Cooking Channel chef G. Garvin travels to barbecue hot spots across America to find which team in each location is most creative and best represents the local ‘cue scene in “Underground BBQ Challenge,” a new eight-week series premiering Tuesday, July 15, on Travel Channel.
Each one-hour episode finds Garvin and two guest judges from that city’s food scene evaluating the efforts of two local teams competing to win a $10,000 cash prize and, of course, bragging rights. Each team’s meal is evaluated on four counts: the taste (aka “meat cred”), the plate presentation, how well the menu represents the team’s neighborhood and the success at incorporating a “wild card” ingredient Garvin hands the teams near the end of the cooking process.
First up: a prime-rib face-off in Brooklyn, N.Y., where the Williamsburg Hipsters led by Becky Clark dish out Korean ‘cue in a bid to beat the Latin-inflected barbecue prepared by Daniel Ades and his Gowanus Public Defenders.
“There was some logic that went into what meat we gave them,” Garvin tells Zap2it. “If we were in a region where alligator was popular, that’s what we would use. There definitely was a relationship between where we were and the meat we used. At the same time, if we had been in Atlanta, say, we wouldn’t have used chicken. We wanted it to be something that would challenge them to be creative.”

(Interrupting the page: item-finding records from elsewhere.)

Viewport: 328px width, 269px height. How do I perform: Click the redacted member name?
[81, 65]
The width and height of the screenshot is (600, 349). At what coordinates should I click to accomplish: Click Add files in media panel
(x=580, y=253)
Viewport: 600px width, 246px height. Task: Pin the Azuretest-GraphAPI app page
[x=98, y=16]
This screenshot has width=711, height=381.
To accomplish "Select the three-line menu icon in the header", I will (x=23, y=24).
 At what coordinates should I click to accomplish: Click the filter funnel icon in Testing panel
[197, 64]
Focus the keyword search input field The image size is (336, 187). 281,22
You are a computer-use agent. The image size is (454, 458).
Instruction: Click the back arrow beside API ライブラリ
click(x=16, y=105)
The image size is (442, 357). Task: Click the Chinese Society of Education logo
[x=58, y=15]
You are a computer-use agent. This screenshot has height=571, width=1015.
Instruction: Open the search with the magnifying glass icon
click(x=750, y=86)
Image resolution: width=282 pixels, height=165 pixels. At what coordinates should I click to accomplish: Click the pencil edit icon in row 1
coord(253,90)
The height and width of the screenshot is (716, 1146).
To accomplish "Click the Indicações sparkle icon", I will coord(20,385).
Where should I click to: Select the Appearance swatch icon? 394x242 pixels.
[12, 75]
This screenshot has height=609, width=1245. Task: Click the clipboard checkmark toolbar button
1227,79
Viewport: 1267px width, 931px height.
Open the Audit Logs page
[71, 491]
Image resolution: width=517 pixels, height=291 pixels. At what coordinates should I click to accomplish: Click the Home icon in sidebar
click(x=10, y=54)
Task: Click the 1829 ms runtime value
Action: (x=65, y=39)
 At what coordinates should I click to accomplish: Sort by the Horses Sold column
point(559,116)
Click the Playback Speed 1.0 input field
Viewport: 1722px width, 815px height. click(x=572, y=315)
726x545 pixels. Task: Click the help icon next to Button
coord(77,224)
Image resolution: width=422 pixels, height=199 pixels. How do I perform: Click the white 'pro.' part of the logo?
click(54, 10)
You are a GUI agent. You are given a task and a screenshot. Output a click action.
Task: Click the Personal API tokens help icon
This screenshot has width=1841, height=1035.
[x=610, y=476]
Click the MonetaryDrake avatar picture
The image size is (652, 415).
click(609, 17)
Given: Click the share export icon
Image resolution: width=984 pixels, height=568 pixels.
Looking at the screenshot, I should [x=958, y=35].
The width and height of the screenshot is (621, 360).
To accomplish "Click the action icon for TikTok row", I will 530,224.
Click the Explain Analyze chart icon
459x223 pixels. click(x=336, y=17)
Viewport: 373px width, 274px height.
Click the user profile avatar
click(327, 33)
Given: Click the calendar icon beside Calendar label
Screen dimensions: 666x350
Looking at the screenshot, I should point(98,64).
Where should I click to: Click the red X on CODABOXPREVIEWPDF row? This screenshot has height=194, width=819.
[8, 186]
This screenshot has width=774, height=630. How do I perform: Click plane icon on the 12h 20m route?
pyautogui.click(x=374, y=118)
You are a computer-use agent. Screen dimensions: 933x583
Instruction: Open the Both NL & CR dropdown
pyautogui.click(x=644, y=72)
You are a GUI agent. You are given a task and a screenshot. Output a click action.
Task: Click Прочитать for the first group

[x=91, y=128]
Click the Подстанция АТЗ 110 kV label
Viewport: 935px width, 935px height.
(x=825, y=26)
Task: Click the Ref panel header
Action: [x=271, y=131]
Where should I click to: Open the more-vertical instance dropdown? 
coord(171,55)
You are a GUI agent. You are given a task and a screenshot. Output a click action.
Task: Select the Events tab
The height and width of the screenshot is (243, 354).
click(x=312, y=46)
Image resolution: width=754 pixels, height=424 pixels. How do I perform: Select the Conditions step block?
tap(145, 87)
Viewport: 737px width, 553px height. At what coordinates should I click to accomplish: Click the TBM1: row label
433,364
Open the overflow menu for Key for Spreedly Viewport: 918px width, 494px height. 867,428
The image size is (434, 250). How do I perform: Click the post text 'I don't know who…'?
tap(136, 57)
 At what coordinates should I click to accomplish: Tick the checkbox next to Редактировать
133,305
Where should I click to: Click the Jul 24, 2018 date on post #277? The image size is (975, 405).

The cooks themselves are what make this barbecue “underground,” he explains.
“It’s not a chef doing it with a $10,000 smoker, someone who has acquired 17 trophies,” Garvin says. “These are people who are doing their thing on a Green Egg, maybe, creating really great flavors and having really great parties. They’re making beer-can chicken or quail and everything in between.”
Future episodes will travel to New Orleans, Miami and Austin, Texas, among other cities.
Do you have a personal favorite in terms of what meat you barbecue?
“Barbecue for me is not just about the meat. It’s about the charcoal, the wood, the rub, everything. I’ve done chicken, quail, and I dearly love a good brisket. Spare ribs I also love, but for me, it’s about the process, not just the meat.”
What kind of sauce do you favor?
“I’m all about a good rub on the meat, a good brine and a good sauce. It all matters. I try to think about what people might like. At my restaurant, for example, we do a dry rub on all the ribs, but we don’t sauce them all, so customers can get either/or, or a combination.”
How about the side items you serve? Any favorites?
“It’s blazing hot here in Atlanta today, so I’m going to do a Mediterranean salad with bell peppers and cucumbers, onion and jalapenos and tomat’s in vinaigrette to lighten things up. I love a good coleslaw, or if make potato salad, I use red new potat’s with the skin on. Lobster mac and cheese is always a good fit, but creamed or sauteed corn is actually one of my favorites.